Local variable names are lost, but notice that span1 and span2 are
both declared method-wide.

Marc
 
I'm not trying to labor this point, but I think that understanding GC
is *so* imporant that I'll post a 3rd reply on this chain...

IL> CODE 2 is slower because it creates new reference to TimeSpan ts
in each loop
MG: no it isn't / there are no references / there is only 1 "ts"

IL> But objects probably disposed same why,...
MG: well, they aren't objects (meaning: reference-types), and even if
they were they aren't "disposed"

IL> because when you set refrence to new object GC collect old object.
MG: this is *very* misleading, even when talking about reference-type
objects; this would only happen so readily in a reference-counted
world. In a GC world, the old object simply becomes eligible for
collection once dereferenced - that is all you can say for sure. GC
does not run continually - rather there are some complex rules that
make it run periodically with extra focus if memory becomes tight - or
it can be invoked manually, but this is not a good idea unless you
really, really know exactly what you are doing and have profiler
evidence to support this strategy. And code comments detailing it all
;-p

Marc
 
Thank you for clearing that up, I wasn't sure how the compiler would
handle this kind of code when turning it into IL code.
In the case of a value type it wouldn't make a difference anyways, but
I assumed the question was aimed at objects in general and thought that
in case of a reference type it would.

Sincerely,
Kevin Wienhold
 
In the case of objects, GC behaves *almost* as you expect. Even if you
nest the variable, it is flattened at runtime into a single stack
variable.
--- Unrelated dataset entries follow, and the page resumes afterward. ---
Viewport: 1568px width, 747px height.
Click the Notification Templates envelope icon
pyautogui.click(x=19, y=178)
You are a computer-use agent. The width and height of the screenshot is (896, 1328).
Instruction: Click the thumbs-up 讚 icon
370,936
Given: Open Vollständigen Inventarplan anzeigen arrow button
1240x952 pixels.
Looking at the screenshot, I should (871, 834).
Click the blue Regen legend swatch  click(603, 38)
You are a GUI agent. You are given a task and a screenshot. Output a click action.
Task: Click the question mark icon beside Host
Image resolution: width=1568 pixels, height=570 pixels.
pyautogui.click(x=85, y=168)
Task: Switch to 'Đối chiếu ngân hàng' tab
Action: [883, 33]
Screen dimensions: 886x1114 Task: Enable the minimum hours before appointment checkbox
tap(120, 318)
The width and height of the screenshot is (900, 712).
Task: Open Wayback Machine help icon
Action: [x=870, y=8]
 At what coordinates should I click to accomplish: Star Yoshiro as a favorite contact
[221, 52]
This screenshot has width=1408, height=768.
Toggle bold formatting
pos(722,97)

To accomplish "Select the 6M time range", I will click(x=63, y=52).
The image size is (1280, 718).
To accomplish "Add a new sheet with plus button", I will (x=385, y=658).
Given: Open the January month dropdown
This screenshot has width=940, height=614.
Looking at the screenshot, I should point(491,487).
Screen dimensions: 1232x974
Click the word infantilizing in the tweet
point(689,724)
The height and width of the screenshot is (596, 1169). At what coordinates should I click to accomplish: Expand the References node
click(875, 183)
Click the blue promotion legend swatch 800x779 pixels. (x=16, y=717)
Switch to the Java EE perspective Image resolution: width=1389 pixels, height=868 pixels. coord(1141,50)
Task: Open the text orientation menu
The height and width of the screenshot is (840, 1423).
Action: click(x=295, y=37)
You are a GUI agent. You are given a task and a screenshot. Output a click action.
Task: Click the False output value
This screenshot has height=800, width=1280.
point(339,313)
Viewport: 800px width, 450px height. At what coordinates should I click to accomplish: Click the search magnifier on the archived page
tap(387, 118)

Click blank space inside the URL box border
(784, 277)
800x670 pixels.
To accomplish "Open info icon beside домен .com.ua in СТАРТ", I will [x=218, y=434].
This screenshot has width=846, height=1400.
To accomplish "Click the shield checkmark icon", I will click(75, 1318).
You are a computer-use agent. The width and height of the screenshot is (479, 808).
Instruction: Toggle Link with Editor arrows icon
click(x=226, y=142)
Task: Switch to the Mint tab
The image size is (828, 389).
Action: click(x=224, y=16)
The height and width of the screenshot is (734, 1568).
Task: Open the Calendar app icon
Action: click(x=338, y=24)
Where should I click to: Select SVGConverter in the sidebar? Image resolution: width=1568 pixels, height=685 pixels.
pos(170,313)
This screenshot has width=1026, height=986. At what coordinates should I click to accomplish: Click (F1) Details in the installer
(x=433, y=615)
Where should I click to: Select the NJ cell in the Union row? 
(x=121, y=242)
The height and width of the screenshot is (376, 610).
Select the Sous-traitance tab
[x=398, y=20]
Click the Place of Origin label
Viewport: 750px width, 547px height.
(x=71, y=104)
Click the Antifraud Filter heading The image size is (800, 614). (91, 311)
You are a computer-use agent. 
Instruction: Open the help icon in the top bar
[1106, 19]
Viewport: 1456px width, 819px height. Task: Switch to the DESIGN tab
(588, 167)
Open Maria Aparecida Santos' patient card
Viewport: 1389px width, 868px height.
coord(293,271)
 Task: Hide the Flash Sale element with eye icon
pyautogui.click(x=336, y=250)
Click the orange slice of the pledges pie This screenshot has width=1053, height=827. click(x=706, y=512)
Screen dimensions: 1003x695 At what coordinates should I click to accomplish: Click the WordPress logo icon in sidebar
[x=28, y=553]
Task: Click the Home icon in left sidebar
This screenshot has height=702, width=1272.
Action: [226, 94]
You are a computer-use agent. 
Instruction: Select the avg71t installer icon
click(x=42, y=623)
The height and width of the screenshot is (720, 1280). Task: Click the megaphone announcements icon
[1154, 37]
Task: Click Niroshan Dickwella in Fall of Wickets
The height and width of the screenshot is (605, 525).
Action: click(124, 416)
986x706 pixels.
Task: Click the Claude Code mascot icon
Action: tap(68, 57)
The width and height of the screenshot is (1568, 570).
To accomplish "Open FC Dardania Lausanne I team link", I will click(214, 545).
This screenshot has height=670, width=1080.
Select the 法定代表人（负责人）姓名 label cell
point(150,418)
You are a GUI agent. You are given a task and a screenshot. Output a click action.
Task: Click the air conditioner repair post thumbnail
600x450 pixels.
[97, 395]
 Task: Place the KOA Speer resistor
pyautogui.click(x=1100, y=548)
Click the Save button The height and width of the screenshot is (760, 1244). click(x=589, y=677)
I believe that GC will ignore the object currently held in
the stack variable until (at least) the last "read" of that variable
(over *all* iterations) - this is *almost* the same as saying that
each object lives until the end of the loop, but actually I suspect
that if GC ran *right at the start* of a loop (before the variable is
assigned), then the object from the previous loop (still referenced in
the stack) will be retained. All prior objects no longer referenced in
the stack will be eligible for collection.

I don't *think* (happy to be corrected) that the IL wipes the variable
at the end of each loop (the C# validation making that unnecessary).
If you had a long running loop, with a loop variable that is often not
used, but sometimes contains a big object (perhaps a large byte[] on
the LOH), then there may be a case for explicitely setting the
variable to null at the end of each iteration (where it was used) so
that the large opject can be collected early if the next 2754 loop
iterations don't touch that variable. Of course, there is a chance the
compiler might decide to no-op this instruction, but you do what you
can...

Marc
 
Hi,

|
| One thing is sure:
|
| CODE 2 is slower because it creates new reference to TimeSpan ts in each
| loop.

Incorrect, the only difference is that CODE 1 will have ts available AFTER
the for loop. There is no more memory use in the second variant. Only one
instance of TimeSpan is created

| But objects probably disposed same why, because when you set refrence to
new
| object GC collect old object.

That is true but for the incorrect reason. There is only 1 instance so no
new object is created ever. They are disposed the same way but for other
reasons, TimeSpan is a struct so THE GC HAS NOTHING TO DO WITH IT. It's only
when the method call returns that the memory is cleared.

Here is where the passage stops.